Network Security Administrators are charged with the responsibility of ensuring the security of an organization’s network from threats originating from inside and outside the organization. In addition to writing network security policies, the Security Administrator has to do frequent audits and ensure that the security policies are up-to-date and are being followed. In addition, he or she must take corrective steps where there are breaches.
While a Network Administrator (or system administrator) is employed to oversee and ensure the effective and smooth running of all computer systems, a Network Security Administrator has more refined responsibilities that may include the following:
- Write and implement the policies to govern an organization’s network environment and the systems that are connected to it.
- Add, remove, or update user account information, reset passwords, etc.

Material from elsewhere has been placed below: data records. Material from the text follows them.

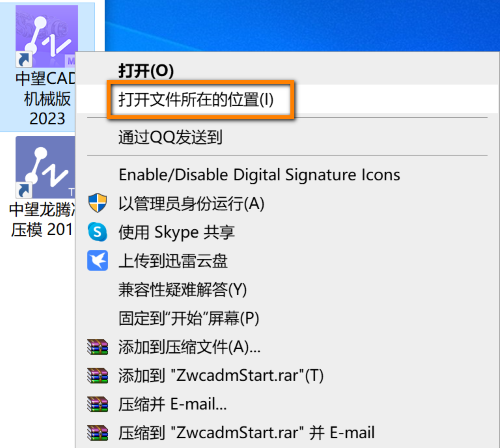Click WinRAR icon beside 压缩到 "ZwcadmStart.rar" 并 E-mail
Screen dimensions: 500x448
point(97,433)
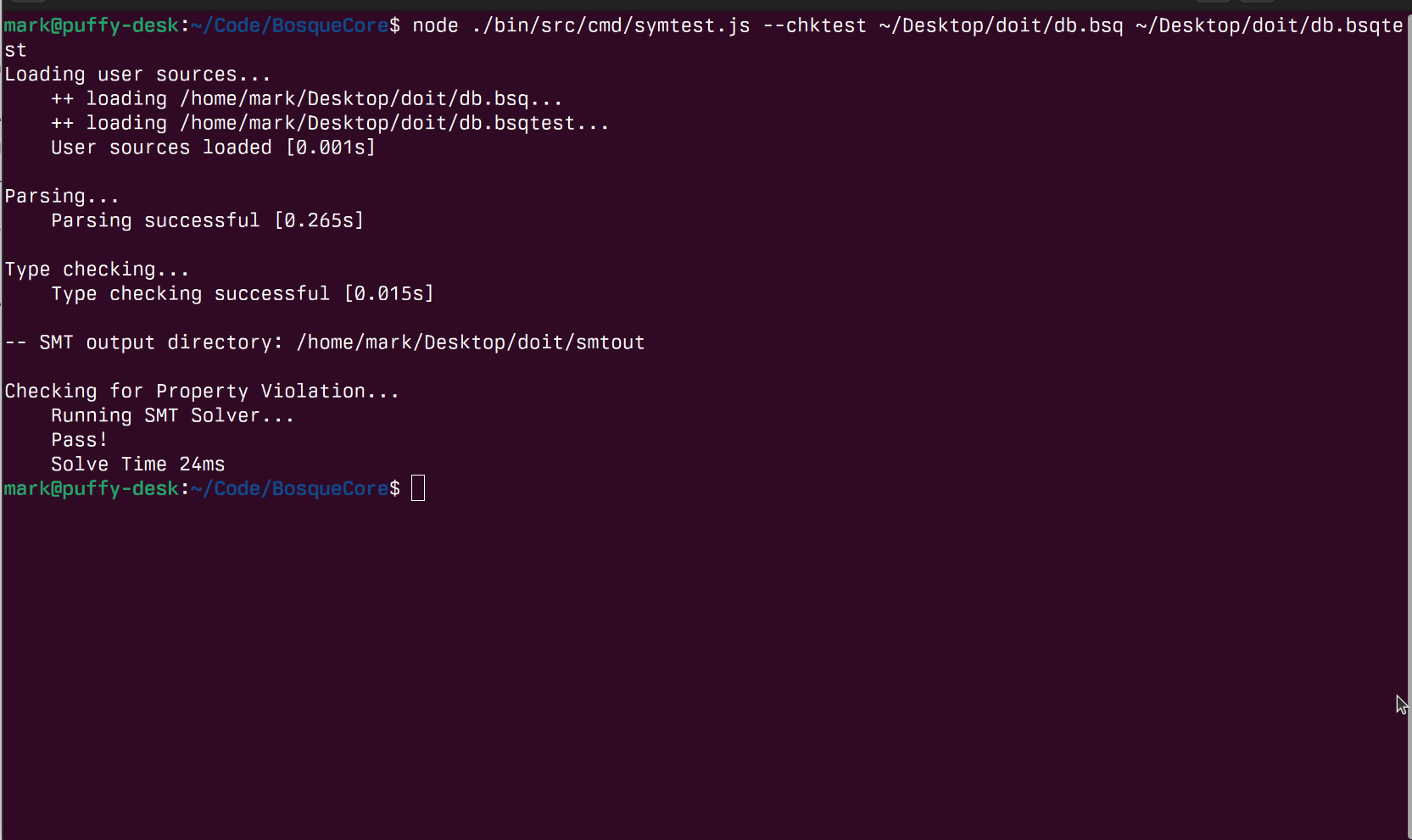This screenshot has height=840, width=1412.
Task: Click the "Parsing successful [0.265s]" line
Action: click(x=207, y=220)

- Find security gaps by performing routine audits of hardware and software entities on the network and closing those gaps.
- Apply operating system updates, patches and make configuration changes to tighten security.
- Protect the network from malicious entities such as hackers, viruses and spyware.
- Ensure the security of traffic that passes through the network.
- Ensure that network equipment is physically secure.
- Maintain an inventory of computers, servers, terminals, modems and other access devices that are attached to the Network.
- Manage, assign, and maintain the list of network addresses.
- Upgrade, manage, and maintain VPN concentrators, routers, and other Network equipment.
In large organizations, where there is less constraint on human resources, some of responsibilities of the Network Security Administrator may be shared among several individuals. For example, someone may be specifically assigned to apply security patches and software updates or administrate user account information. Regardless, even in large organizations, a security administrator may be called upon to perform some routine tasks that may not seem to be security related but nonetheless has some bearing on the security of the network or organization’s assets.
However, the lines between a Network Security Administration and other technical roles may not be as well defined in smaller organizations. In small organizations, the Security Administrator may be called upon to perform system administration functions, including doing installations and data backups. In essence the administrator may be the guy you call when something or anything goes wrong.
Training and Qualifications
A good Network Security Administrator must have a good understanding of standards, conventions and new developments in the industry. It also helps if the administrator has a good blend of technical skills, to ensure that he or she can meet the challenges of the job.
Typically a Network Security Administrator will hold at least an undergraduate degree in Information System Management, Computer Science, Computer Engineering or information Technology. However, more specialized training makes for a more competent Security Administrator. Network Security Specialists are expected to possess industry certifications such as: the Global Information Assurance Certification (GIAC), MCSE, Novell CNA, CNE, Cisco CCNA, Sun Certified SCNA, to name a few.
While security administrators are not programmers or system engineers they must have a good grasp of programming and scripting languages as well as a good understanding of generally accepted concepts and conventions. This skill-set will allow them to recognize security gaps as well as advise developers on potential problems area and the measures that can be taken to strengthen security.